De nuevo, la temperatura comenzó a subir.

—Me refiero a detener la amenaza que ha obligado al gobierno de Bluegrad a mandar soldados fuera de la Ciudad Azul —aclaró Emil—. Cazar al mago.

—¿Qué mago? —preguntó Lesath.

No fue Emil quien respondió, sino el mundo, un río de acontecimientos que empezó a fluir hacia atrás. El hielo derretido y la montaña de escoria se transformaron de nuevo en un camión congelado. El santo de Flecha, hasta ese momento bajo su bota, volvía a estar sobre el asiento del vehículo, soñando, dejándose morir.

Lesath dio un paso al frente solo para ver de nuevo el camión tal y como lo había dejado, incluso pudo contemplar el proceso de su destrucción una vez más, en un abrir y cerrar de ojos que le exigió hacer uso de todos sus sentidos pues él mismo sintió que se movía como marioneta de fuerzas que no podía comprender. Atrás, Emil se levantaba, con una sonrisa triunfante que bebía sin querer la sangre que le bajaba de la nariz.

—¡Ese mago!

La criatura a la que señalaba no era un viejo carcamal con un gorro ridículo, sino un espectro, un fantasma hecho de aire cuya forma solo se distinguía por la capa que llevaba encima. Dos luces pálidas, a modo de ojos, flotaban bajo el embozo, siempre fijas en los hombres que lo miraban boquiabiertos. Cerca de la criatura, acaso sostenido por un brazo invisible, estaba un cayado que golpeaba la ardiente montaña de escoria. El fuego no consumió la madera, sino que por el contrario, la madera repelió al fuego, tratándolo como si fuera una masa de arcilla más.

El mago transformó las llamas en un meteoro que se oponía a los fuertes y gélidos vientos que azotaban la zona, tal vez también conjurados por él. Tal era el calor que desprendía aquel sol en miniatura, que incluso Lesath sintió preocupación.

—¿Dónde está el manto de Orión?

—¡En el camión!

—Por los dioses que si salgo vivo de esta te arrancaré la cabeza.

—¡Espera, Lesath, va a atacar!

Pero el santo de Orión hizo caso omiso a la advertencia. Él no era un arquero cobarde, él luchaba con sus puños y piernas. Si tenía que quemarse un poco para volver a sentir cerca su manto sagrado, aquella segunda piel tan querida, que así fuera.

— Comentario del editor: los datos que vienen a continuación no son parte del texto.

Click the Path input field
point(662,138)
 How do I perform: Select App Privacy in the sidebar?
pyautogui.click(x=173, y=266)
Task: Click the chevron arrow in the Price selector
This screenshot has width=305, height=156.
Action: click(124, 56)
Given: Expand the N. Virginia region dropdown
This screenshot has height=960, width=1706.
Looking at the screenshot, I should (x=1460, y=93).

Un segundo después, el mago dejó caer el meteoro sobre la tierra.

Notas del autor:

Ulti_SG. No es fácil ser el sucesor del hombre que flechó a su propia diosa, pero Emil hace el intento. Por lo demás, Lesath no juega al caballero negro, sino que cumple con sus deberes cívicos como ciudadano de Bluegrad, y Akasha no es de esa constelación, sino la de Virgo. Es una santa, literalmente. Ju, ju, ju.

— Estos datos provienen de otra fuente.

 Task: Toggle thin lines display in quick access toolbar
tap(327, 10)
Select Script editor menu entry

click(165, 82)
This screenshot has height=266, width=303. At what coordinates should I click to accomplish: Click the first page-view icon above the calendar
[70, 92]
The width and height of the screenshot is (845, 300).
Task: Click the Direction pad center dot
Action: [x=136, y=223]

La idea era que el ladrón contara el final del libro, sin nombrar a los personajes, y que los que lo hubiesen leído entendieran la referencia. Pero tuve malas experiencias con los estados de SSF, que me destripaban la séptima temporada de GoT y deseché la idea.

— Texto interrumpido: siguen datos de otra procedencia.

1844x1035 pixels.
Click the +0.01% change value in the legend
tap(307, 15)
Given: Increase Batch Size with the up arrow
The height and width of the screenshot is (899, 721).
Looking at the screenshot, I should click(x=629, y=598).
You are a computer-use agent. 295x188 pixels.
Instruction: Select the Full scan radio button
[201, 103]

Azrael también lo está. Todo ejército debe modernizarse con el tiempo.

Guardia de seguridad, con esposa e hija, un gran tipo Jacob, aunque no se aprenda el nombre de su amigo.

¿Cuánto tiempo habrá que esperar para que salga el famoso Sneyder? Conociéndome, no más de veinte capítulos.

Como dijo Lesath, esa chica no tiene límites. A ver si luego no le pesa.

1 Variante femenina de Alexander en ruso.